Data entries:

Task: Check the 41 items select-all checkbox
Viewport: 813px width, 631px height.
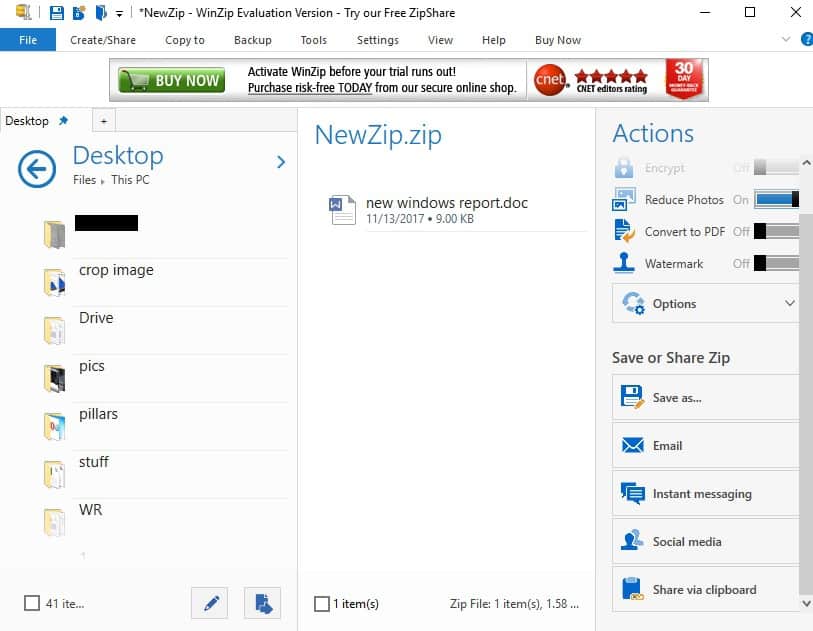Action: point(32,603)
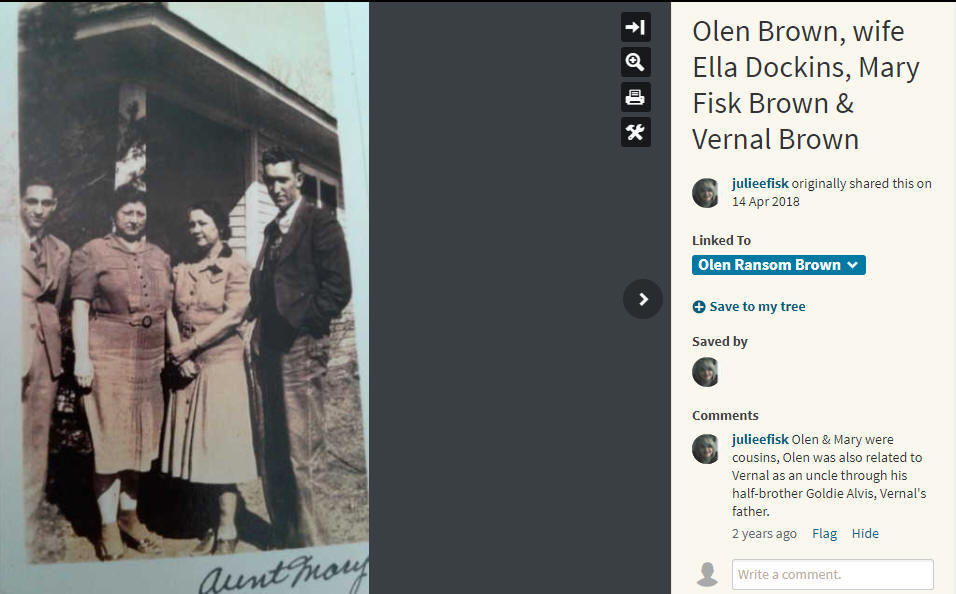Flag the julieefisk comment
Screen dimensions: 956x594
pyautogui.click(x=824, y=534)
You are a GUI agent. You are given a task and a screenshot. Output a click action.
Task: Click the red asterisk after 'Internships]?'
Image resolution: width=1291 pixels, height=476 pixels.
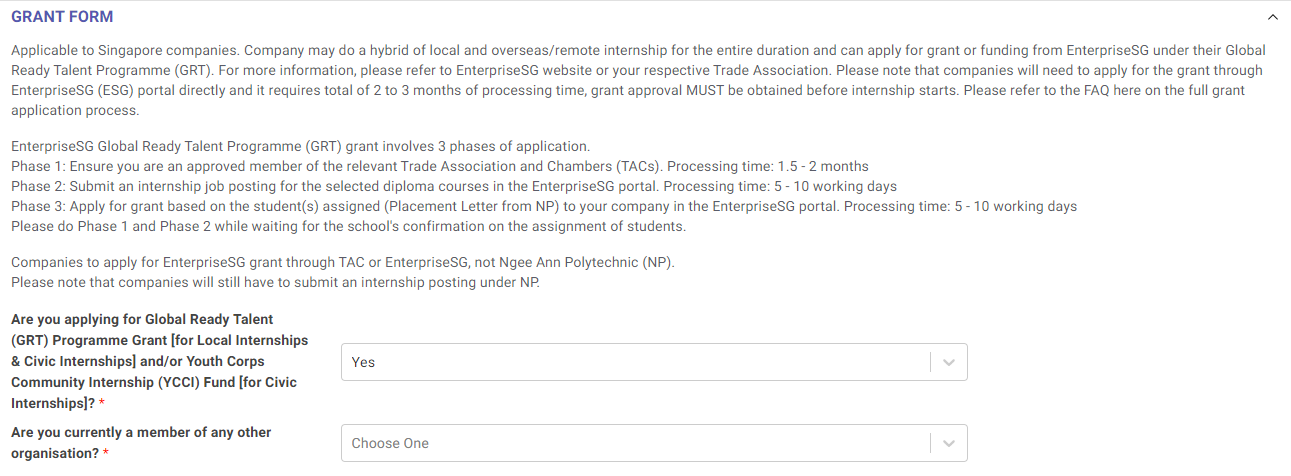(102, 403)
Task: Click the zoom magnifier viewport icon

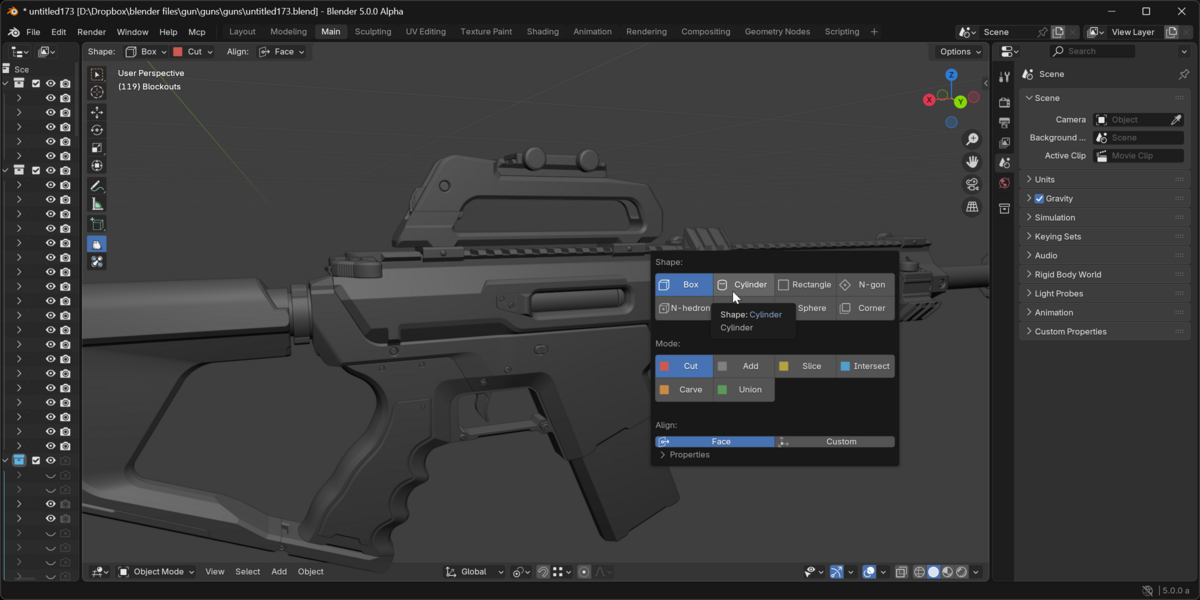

Exercise: Once you find the line that contains "Viewport: 813px width, 631px height.", reproduce it and every line after it through the end of the entries above, exactly as written, with no pictures.

Reply to the exercise:
Viewport: 813px width, 631px height.
Action: point(32,603)
Flag the julieefisk comment
Screen dimensions: 956x594
pyautogui.click(x=824, y=534)
You are a GUI agent. You are given a task and a screenshot. Output a click action.
Task: Click the red asterisk after 'Internships]?'
Image resolution: width=1291 pixels, height=476 pixels.
(102, 403)
Task: Click the zoom magnifier viewport icon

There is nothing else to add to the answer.